**ABOUT THIS EXERCISE:**
Reproduce word for word the lines between those holding "Contact Us [link] (434, 2510)" and "Scrapstorm (64, 562)", inclusive, and nothing else from the data below.

----

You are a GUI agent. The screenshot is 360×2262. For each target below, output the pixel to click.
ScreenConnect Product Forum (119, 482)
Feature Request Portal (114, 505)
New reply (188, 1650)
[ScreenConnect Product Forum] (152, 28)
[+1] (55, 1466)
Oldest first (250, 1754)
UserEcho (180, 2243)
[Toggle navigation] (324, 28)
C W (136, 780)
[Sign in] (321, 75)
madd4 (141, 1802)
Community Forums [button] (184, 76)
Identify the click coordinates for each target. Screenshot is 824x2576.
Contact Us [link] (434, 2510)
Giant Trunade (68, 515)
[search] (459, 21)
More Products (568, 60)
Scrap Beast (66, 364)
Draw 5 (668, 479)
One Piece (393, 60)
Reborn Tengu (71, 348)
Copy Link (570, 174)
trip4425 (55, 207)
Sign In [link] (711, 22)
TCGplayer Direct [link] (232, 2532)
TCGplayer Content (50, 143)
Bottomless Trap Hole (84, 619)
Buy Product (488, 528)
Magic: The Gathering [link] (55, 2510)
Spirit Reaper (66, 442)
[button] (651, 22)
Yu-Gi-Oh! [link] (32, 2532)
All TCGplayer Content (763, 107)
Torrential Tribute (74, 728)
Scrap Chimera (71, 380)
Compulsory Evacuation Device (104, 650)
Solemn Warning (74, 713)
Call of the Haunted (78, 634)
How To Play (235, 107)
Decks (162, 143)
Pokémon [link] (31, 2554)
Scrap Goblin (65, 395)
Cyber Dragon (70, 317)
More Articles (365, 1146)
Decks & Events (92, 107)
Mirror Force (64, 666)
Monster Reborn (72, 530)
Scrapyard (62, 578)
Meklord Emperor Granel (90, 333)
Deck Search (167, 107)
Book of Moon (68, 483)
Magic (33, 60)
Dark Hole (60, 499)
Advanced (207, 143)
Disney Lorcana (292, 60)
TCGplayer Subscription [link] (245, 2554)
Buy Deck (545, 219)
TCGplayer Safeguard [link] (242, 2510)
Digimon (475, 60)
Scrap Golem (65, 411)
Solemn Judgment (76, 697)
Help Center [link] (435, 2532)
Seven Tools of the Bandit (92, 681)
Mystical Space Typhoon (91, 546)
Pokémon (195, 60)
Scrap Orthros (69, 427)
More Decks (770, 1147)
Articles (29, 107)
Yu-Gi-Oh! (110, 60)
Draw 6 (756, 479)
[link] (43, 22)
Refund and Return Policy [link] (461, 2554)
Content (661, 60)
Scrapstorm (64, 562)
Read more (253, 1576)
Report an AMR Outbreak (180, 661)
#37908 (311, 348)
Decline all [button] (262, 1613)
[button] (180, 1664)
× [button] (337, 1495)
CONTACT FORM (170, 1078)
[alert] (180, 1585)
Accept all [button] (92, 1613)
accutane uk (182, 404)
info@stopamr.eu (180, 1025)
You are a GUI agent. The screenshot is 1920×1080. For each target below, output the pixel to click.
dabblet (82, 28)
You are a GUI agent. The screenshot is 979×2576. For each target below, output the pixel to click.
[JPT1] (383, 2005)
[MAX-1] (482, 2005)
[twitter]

----

**WRITTEN ANSWER:**
Contact Us [link] (434, 2510)
Giant Trunade (68, 515)
[search] (459, 21)
More Products (568, 60)
Scrap Beast (66, 364)
Draw 5 (668, 479)
One Piece (393, 60)
Reborn Tengu (71, 348)
Copy Link (570, 174)
trip4425 (55, 207)
Sign In [link] (711, 22)
TCGplayer Direct [link] (232, 2532)
TCGplayer Content (50, 143)
Bottomless Trap Hole (84, 619)
Buy Product (488, 528)
Magic: The Gathering [link] (55, 2510)
Spirit Reaper (66, 442)
[button] (651, 22)
Yu-Gi-Oh! [link] (32, 2532)
All TCGplayer Content (763, 107)
Torrential Tribute (74, 728)
Scrap Chimera (71, 380)
Compulsory Evacuation Device (104, 650)
Solemn Warning (74, 713)
Call of the Haunted (78, 634)
How To Play (235, 107)
Decks (162, 143)
Pokémon [link] (31, 2554)
Scrap Goblin (65, 395)
Cyber Dragon (70, 317)
More Articles (365, 1146)
Decks & Events (92, 107)
Mirror Force (64, 666)
Monster Reborn (72, 530)
Scrapyard (62, 578)
Meklord Emperor Granel (90, 333)
Deck Search (167, 107)
Book of Moon (68, 483)
Magic (33, 60)
Dark Hole (60, 499)
Advanced (207, 143)
Disney Lorcana (292, 60)
TCGplayer Subscription [link] (245, 2554)
Buy Deck (545, 219)
TCGplayer Safeguard [link] (242, 2510)
Digimon (475, 60)
Scrap Golem (65, 411)
Solemn Judgment (76, 697)
Help Center [link] (435, 2532)
Seven Tools of the Bandit (92, 681)
Mystical Space Typhoon (91, 546)
Pokémon (195, 60)
Scrap Orthros (69, 427)
More Decks (770, 1147)
Articles (29, 107)
Yu-Gi-Oh! (110, 60)
Draw 6 (756, 479)
[link] (43, 22)
Refund and Return Policy [link] (461, 2554)
Content (661, 60)
Scrapstorm (64, 562)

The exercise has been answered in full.